- _YOUR ASSIGNMENT_
Could you please output all of the data exactly, without the images?

[[ INFORMATION SHOWN, beginning ]]

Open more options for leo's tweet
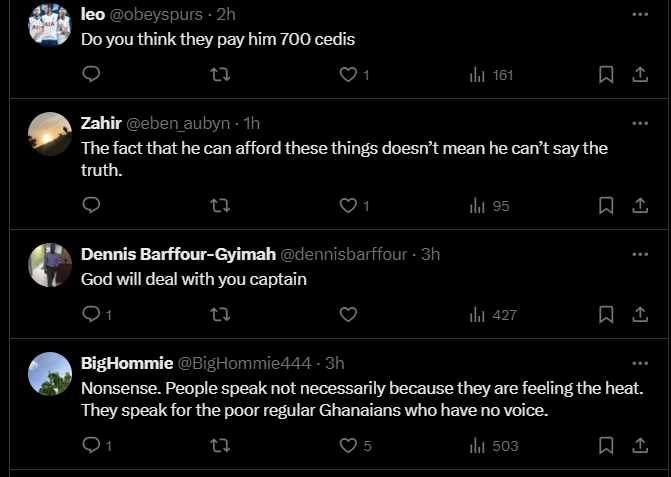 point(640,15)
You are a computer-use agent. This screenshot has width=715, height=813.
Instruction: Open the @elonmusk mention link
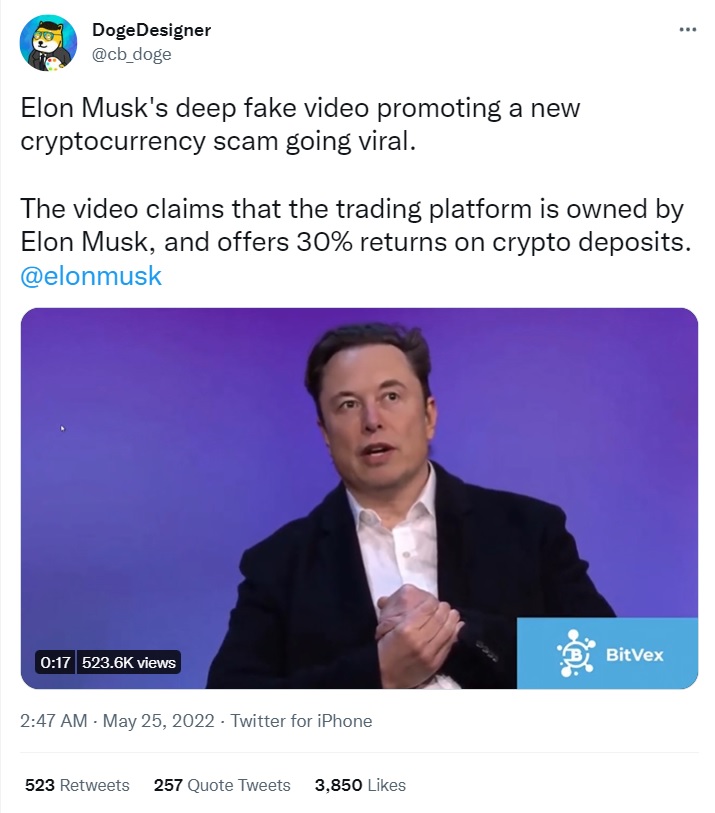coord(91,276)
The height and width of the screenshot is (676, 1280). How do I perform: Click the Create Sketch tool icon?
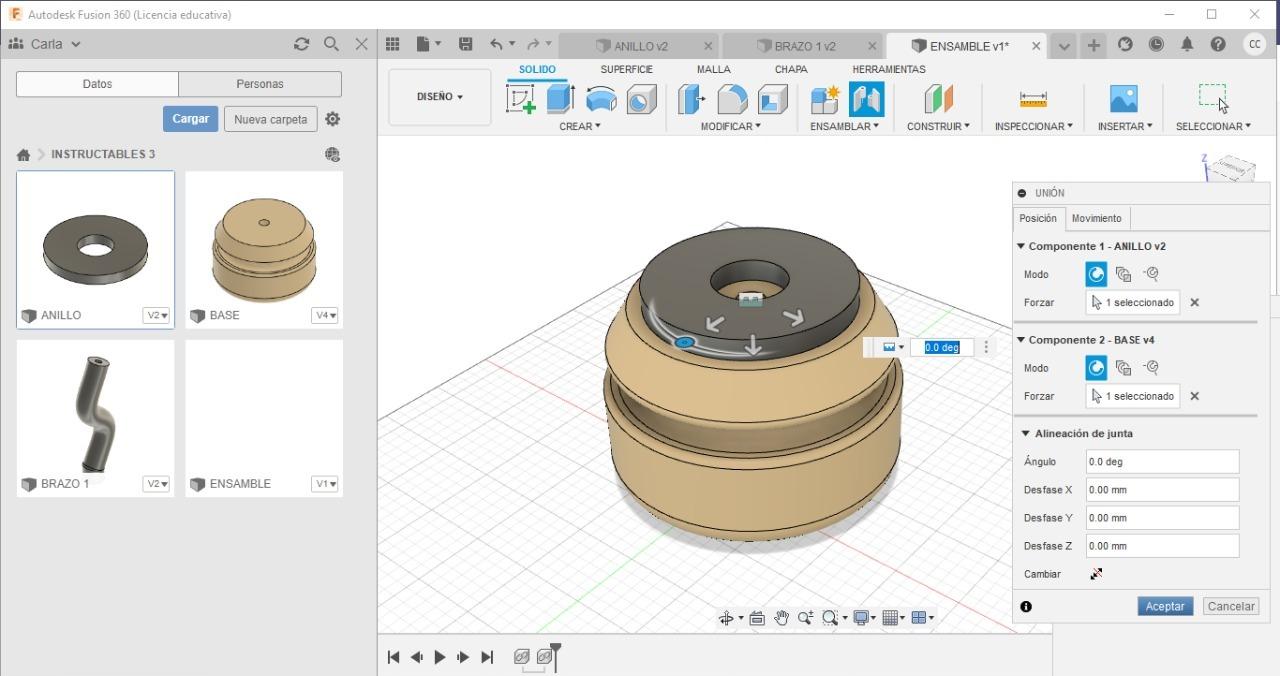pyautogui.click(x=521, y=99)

[[ INFORMATION SHOWN, end ]]

- _ANSWER BOX_
Open more options for leo's tweet
 point(640,15)
You are a computer-use agent. This screenshot has width=715, height=813.
Instruction: Open the @elonmusk mention link
coord(91,276)
The height and width of the screenshot is (676, 1280). How do I perform: Click the Create Sketch tool icon?
pyautogui.click(x=521, y=99)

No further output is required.